Consider this: before 73-year-old Linda Frickey bled out in the street after her brutal carjacking, DA Williams dropped previous carjacking charges against one of the teens accused of her senseless murder. He also refused armed robbery charges against the alleged carjacker who attacked a woman outside of Costco – fracturing her skull, face, and neck. He refused multiple domestic abuse charges against Czar Nicholas, who was later arrested for shooting and killing a woman on Canal Street.

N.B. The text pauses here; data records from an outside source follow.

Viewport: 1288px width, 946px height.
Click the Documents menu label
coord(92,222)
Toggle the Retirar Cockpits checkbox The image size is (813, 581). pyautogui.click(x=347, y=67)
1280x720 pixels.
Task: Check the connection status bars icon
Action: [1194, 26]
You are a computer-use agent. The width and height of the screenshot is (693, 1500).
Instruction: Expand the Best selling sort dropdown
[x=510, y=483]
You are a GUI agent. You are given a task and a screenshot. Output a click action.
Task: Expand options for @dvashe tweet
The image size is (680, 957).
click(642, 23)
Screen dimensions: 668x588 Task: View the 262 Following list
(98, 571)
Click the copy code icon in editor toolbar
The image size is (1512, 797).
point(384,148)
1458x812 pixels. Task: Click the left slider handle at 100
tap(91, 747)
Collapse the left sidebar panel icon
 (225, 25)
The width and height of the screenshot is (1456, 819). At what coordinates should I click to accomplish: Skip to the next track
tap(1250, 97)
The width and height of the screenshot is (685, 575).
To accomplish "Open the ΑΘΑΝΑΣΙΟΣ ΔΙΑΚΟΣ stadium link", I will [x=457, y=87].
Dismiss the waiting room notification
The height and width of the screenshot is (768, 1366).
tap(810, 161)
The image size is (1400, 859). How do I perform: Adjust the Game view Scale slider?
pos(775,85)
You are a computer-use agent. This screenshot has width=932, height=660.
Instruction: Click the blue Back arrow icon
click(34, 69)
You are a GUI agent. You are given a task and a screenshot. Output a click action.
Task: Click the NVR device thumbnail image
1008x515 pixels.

One of the alleged murderers of 12-year-old Derrick Cash was previously arrested on numerous gun charges but released after the DA failed to file formal charges within the legal time frame allowed. Camron Bryant was indicted on a litany of charges related to an armed robbery crime spree after the DA let him walk on charges of Attempted First Degree Murder. What’s more: over 880 people were arrested and let back on the streets after the DA failed to make screening decisions on some 1500 charges. Of that number, 50 were considered violent criminals and 250 were considered domestic abusers. Even more crime victims were created by ineptitude in Orleans Parish.
But the problems are not isolated to just the City. What happens in Orleans affects all parishes, with gun crime climbing up and across the boot like a rabid dog. We are a State of 4.5 million people; yet three of the top ten most dangerous cities in our country are right here. We are #1 for murder; #2 for property crime; and until we get some legislation with real teeth that can specifically address this problem, we will continue to hemorrhage as a State.
Thankfully, U.S. Attorney Duane Evans has stepped in for the sake of our citizens left at the mercy of incompetent elected officials in Orleans for far too long. I have offered my assistance in the U.S. Attorney’s valiant efforts.
We were successful in similar endeavors in Northeast Louisiana. In 2018, when gun crimes were soaring in Monroe, we collaborated with the U.S. Attorney’s Office for the Western District of Louisiana to increase arrests and prosecution. As a result, there was a 44% decrease in violent crime within two years. We hope to do the same for New Orleans.
I recognize this federal intervention is a band-aid, not a long-term solution – especially when the crime catastrophe in Orleans, by the numbers, is worse today than after Katrina. But that is why we must work together to solve this issue, from our communities all the way to the capitol. I am ready and willing to solve this problem; but like any emergency situation, we must first stop the bleeding.